A man who was convicted of child sex abuse walked free from court today because doctors said that he could die if he was sent to jail.

Robert Barker 64, from Redcar might suffer a fatal heart attack from the stress of being sent to prison, said the judge.

Barker was convicted by a jury of indecently assaulting a six-year-old girl in the 1970s.

Originally he was charged with rape and attempted rape. The rape charge was not proceeded with, and he was found not guilty of attempted rape.

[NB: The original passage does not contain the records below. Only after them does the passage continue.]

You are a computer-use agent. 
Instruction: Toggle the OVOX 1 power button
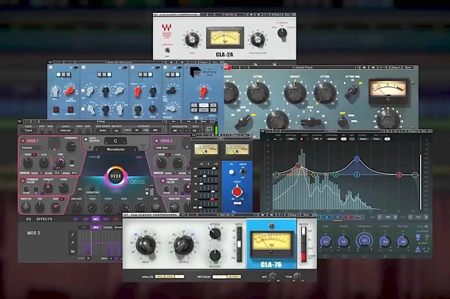pos(23,141)
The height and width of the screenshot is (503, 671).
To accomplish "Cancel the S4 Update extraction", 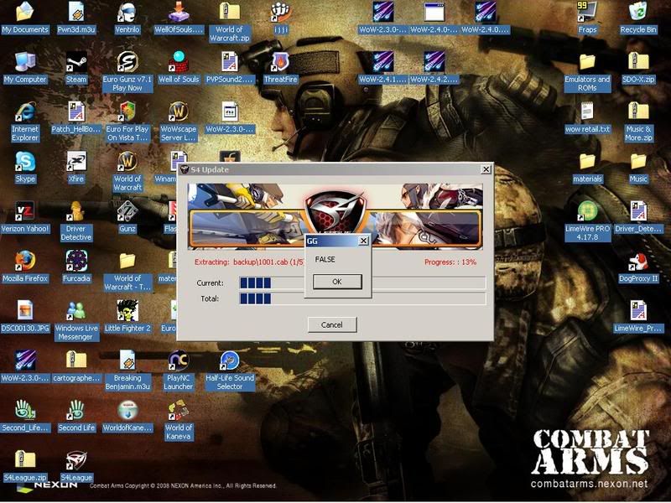I will click(x=332, y=324).
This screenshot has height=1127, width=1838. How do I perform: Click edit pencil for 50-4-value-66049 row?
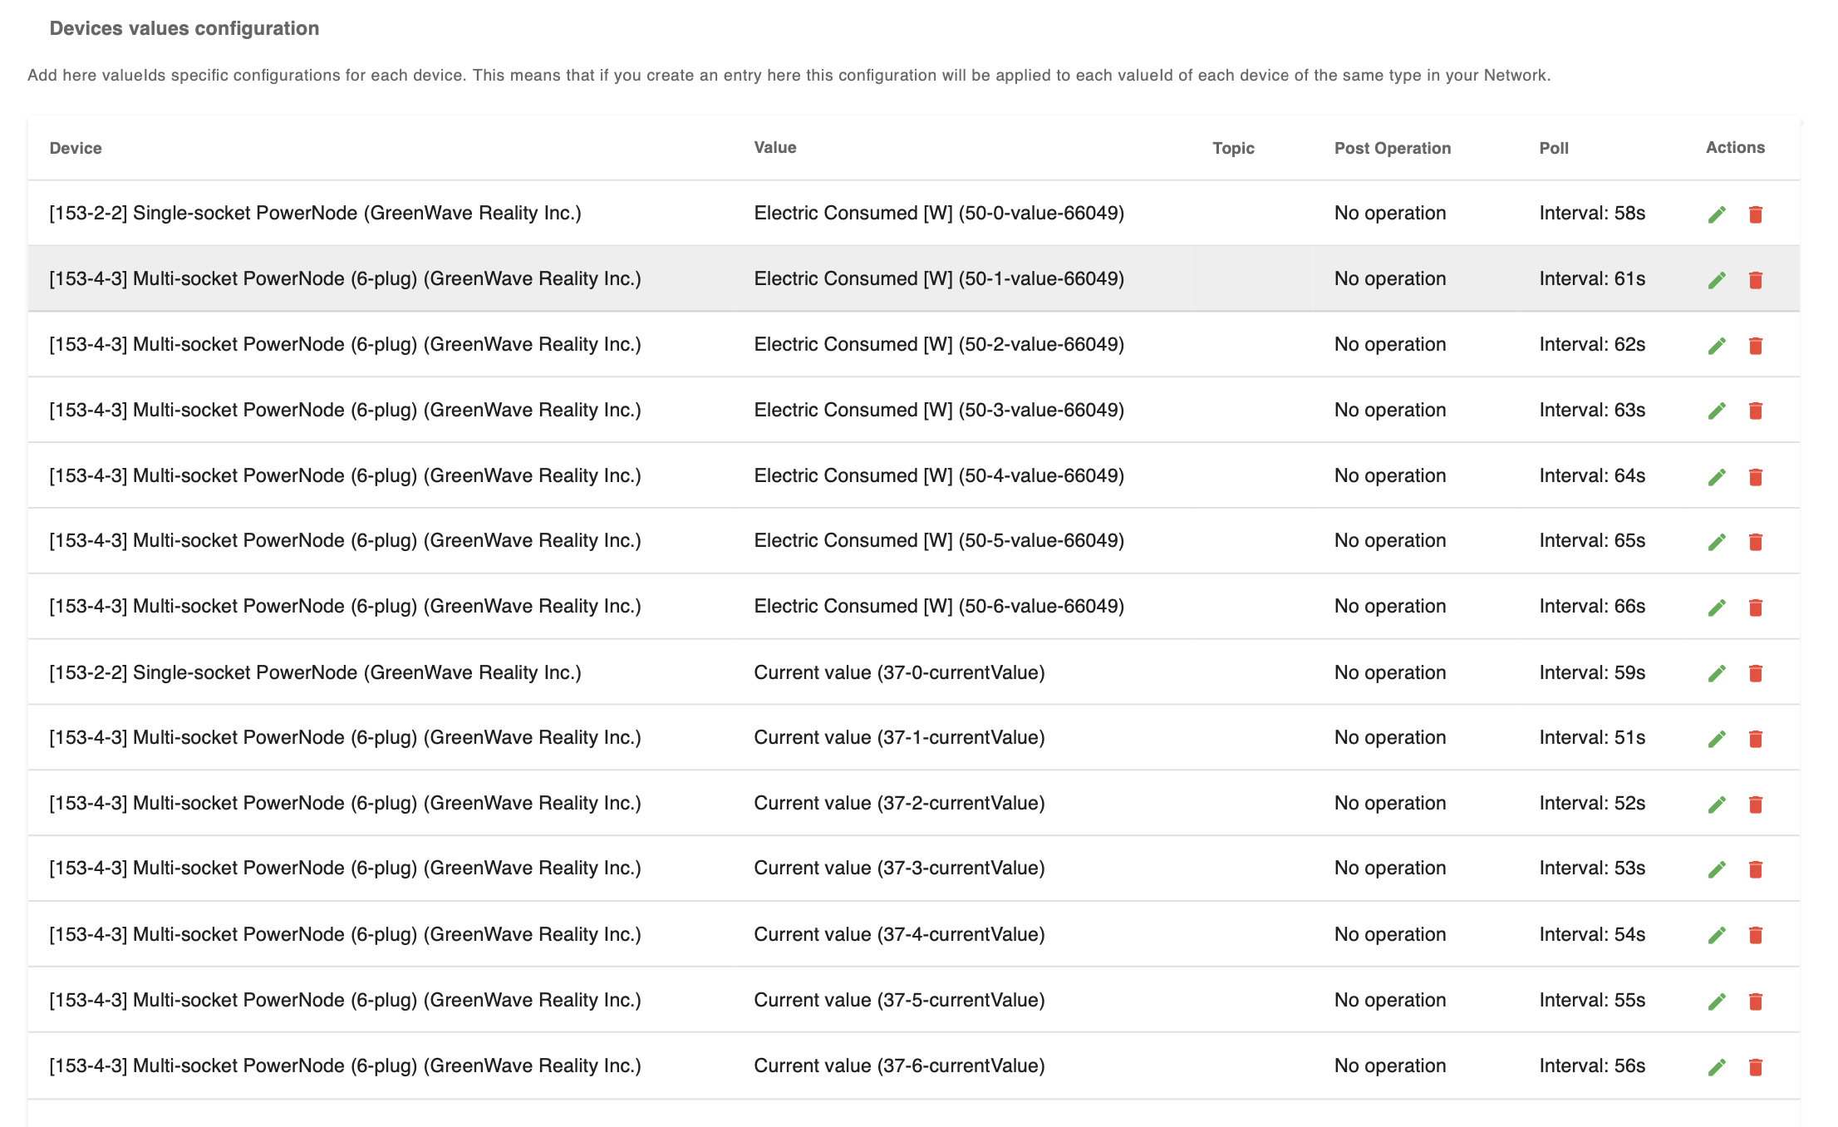[1717, 477]
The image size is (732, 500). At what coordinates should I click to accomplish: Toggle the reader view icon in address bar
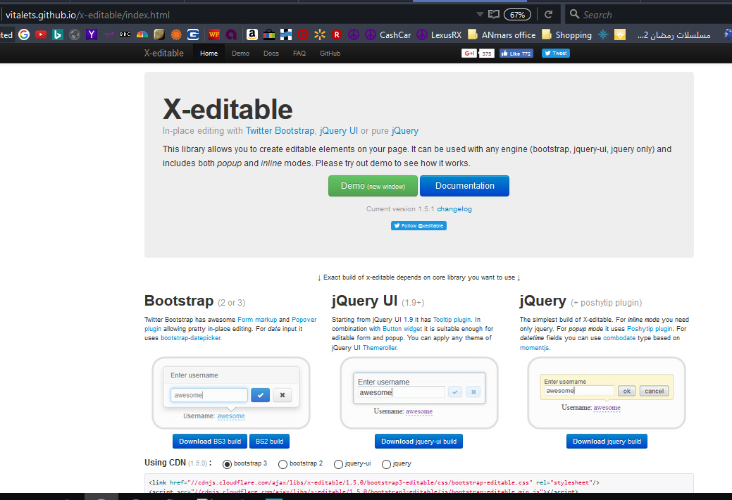pyautogui.click(x=494, y=14)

The judge Recorder Martin Bethel QC made that he had been given several

medical reports indicating that Barker was in very poor health and suggesting that if he was subjected to the stress of a prison sentence the chances of him having a fatal heart attack would he increased.

Barker, who walks with a stick, had already suffered a heart attack, Teesside Crown Court was told. He had two trials because the jury in the first could not agree on a verdict.

The judge told him: "I do regard your state of health as being an exceptional circumstance and for that reason I am going to suspend the sentence for a period of two years."

Barker of Easson Road, Redcar, was given a 15 months jail sentence which was suspended for two years and he was ordered to register an a sex offender for ten years after he was found guilty of a specimen charge of indecent assault between January 1997 and January 1980.

The maximum sentence at the time was five years which has since been "rightly" increased, said the judge.